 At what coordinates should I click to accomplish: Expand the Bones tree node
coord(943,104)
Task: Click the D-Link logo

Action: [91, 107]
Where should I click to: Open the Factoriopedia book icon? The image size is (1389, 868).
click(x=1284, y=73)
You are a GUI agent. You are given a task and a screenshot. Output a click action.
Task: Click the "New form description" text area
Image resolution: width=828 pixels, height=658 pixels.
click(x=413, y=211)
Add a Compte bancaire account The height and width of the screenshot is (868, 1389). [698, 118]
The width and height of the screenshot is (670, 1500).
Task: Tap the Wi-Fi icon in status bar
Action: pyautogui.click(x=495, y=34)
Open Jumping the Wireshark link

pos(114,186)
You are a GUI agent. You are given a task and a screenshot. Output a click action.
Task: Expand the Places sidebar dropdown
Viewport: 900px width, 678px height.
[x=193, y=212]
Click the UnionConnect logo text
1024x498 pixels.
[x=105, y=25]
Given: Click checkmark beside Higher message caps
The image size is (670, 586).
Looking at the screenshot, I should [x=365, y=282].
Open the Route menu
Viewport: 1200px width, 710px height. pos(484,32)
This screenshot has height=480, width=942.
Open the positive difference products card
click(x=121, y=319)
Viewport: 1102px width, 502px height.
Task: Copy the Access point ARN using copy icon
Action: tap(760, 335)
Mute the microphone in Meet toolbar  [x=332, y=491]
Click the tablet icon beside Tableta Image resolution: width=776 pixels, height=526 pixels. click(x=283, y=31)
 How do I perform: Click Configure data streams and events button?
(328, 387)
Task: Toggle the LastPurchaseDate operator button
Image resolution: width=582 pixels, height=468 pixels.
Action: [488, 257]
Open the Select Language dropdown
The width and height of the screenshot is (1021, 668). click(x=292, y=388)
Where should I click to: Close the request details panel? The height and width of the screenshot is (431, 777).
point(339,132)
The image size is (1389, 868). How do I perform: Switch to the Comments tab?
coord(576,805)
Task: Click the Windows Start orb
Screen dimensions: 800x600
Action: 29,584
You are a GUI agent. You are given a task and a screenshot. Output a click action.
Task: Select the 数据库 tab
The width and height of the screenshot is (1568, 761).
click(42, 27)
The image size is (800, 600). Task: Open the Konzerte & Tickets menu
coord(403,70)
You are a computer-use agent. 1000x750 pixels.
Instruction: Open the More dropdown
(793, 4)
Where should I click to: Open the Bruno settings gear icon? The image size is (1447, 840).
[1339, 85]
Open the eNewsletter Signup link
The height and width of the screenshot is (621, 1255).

* Problem to work on: Reproduce the items above in full, swapping each occurrence of "GUI agent" for "interface agent" and leaving everything else as it is.

* Answer to the task:
 At what coordinates should I click to accomplish: Expand the Bones tree node
coord(943,104)
Task: Click the D-Link logo

Action: [91, 107]
Where should I click to: Open the Factoriopedia book icon? The image size is (1389, 868).
click(x=1284, y=73)
You are a interface agent. You are given a task and a screenshot. Output a click action.
Task: Click the "New form description" text area
Image resolution: width=828 pixels, height=658 pixels.
click(x=413, y=211)
Add a Compte bancaire account The height and width of the screenshot is (868, 1389). [698, 118]
The width and height of the screenshot is (670, 1500).
Task: Tap the Wi-Fi icon in status bar
Action: pyautogui.click(x=495, y=34)
Open Jumping the Wireshark link

pos(114,186)
You are a interface agent. You are given a task and a screenshot. Output a click action.
Task: Expand the Places sidebar dropdown
Viewport: 900px width, 678px height.
[x=193, y=212]
Click the UnionConnect logo text
1024x498 pixels.
[x=105, y=25]
Given: Click checkmark beside Higher message caps
The image size is (670, 586).
Looking at the screenshot, I should [x=365, y=282].
Open the Route menu
Viewport: 1200px width, 710px height. pos(484,32)
This screenshot has height=480, width=942.
Open the positive difference products card
click(x=121, y=319)
Viewport: 1102px width, 502px height.
Task: Copy the Access point ARN using copy icon
Action: tap(760, 335)
Mute the microphone in Meet toolbar  [x=332, y=491]
Click the tablet icon beside Tableta Image resolution: width=776 pixels, height=526 pixels. click(x=283, y=31)
 How do I perform: Click Configure data streams and events button?
(328, 387)
Task: Toggle the LastPurchaseDate operator button
Image resolution: width=582 pixels, height=468 pixels.
Action: [488, 257]
Open the Select Language dropdown
The width and height of the screenshot is (1021, 668). click(x=292, y=388)
Where should I click to: Close the request details panel? The height and width of the screenshot is (431, 777).
point(339,132)
The image size is (1389, 868). How do I perform: Switch to the Comments tab?
coord(576,805)
Task: Click the Windows Start orb
Screen dimensions: 800x600
Action: 29,584
You are a interface agent. You are given a task and a screenshot. Output a click action.
Task: Select the 数据库 tab
The width and height of the screenshot is (1568, 761).
click(42, 27)
The image size is (800, 600). Task: Open the Konzerte & Tickets menu
coord(403,70)
You are a computer-use agent. 1000x750 pixels.
Instruction: Open the More dropdown
(793, 4)
Where should I click to: Open the Bruno settings gear icon? The image size is (1447, 840).
[1339, 85]
Open the eNewsletter Signup link
The height and width of the screenshot is (621, 1255).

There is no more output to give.